### Required work
Swap every "screenshot" for "screen capture" in the data below and reproduce it with nothing else altered. Omit the pictures from your answer.

### Given data

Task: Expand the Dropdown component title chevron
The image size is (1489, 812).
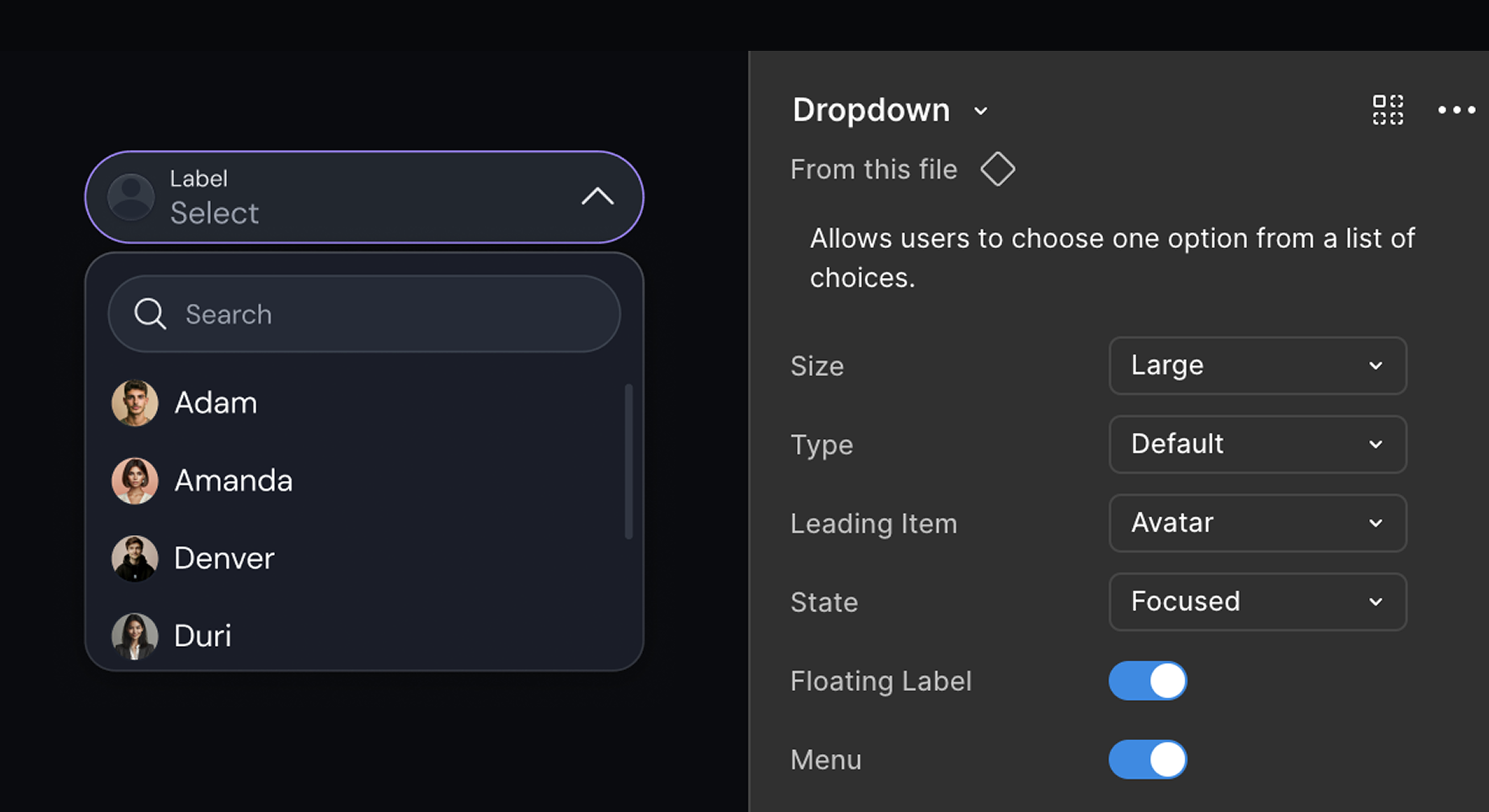Action: 981,110
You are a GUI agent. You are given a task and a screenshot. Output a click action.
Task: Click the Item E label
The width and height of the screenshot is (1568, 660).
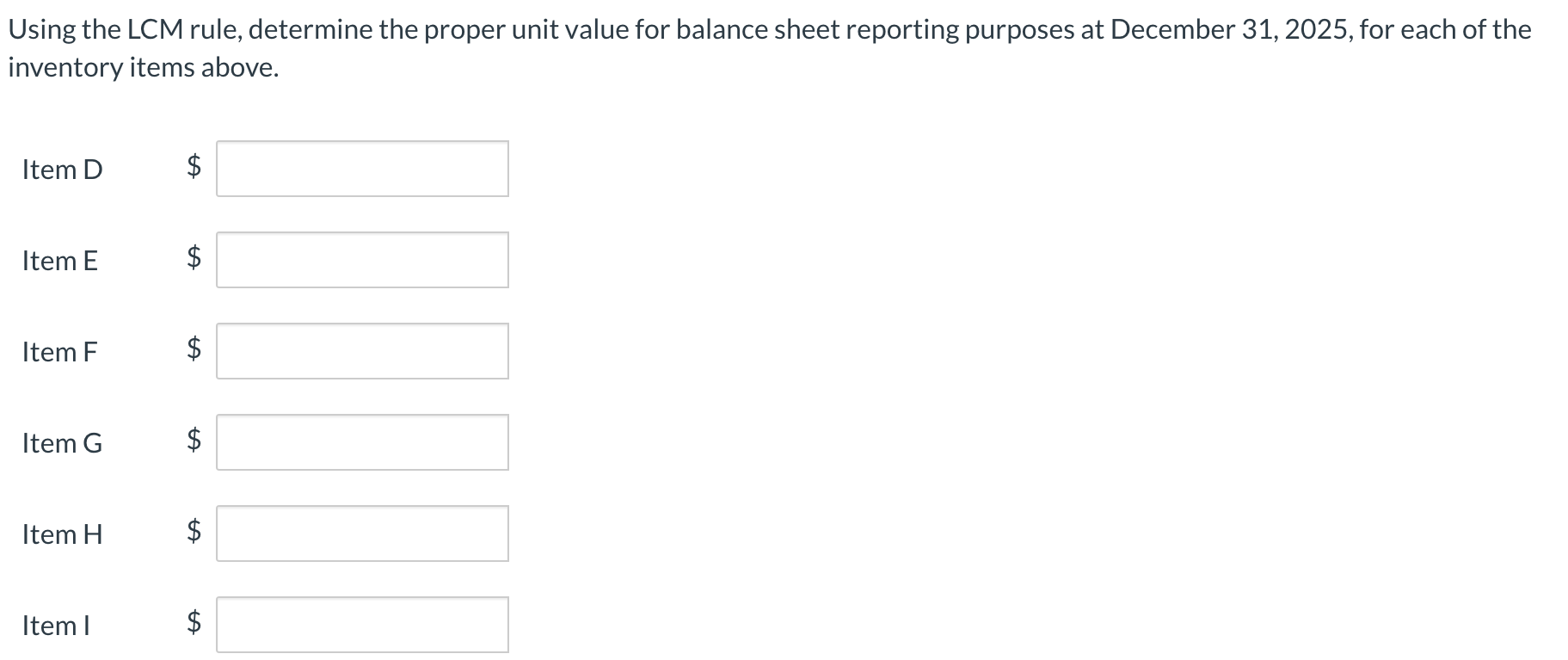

### Response to this task
Task: Expand the Dropdown component title chevron
The image size is (1489, 812).
Action: 981,110
You are a GUI agent. You are given a task and a screen capture. Output a click action.
Task: Click the Item E label
The width and height of the screen capture is (1568, 660).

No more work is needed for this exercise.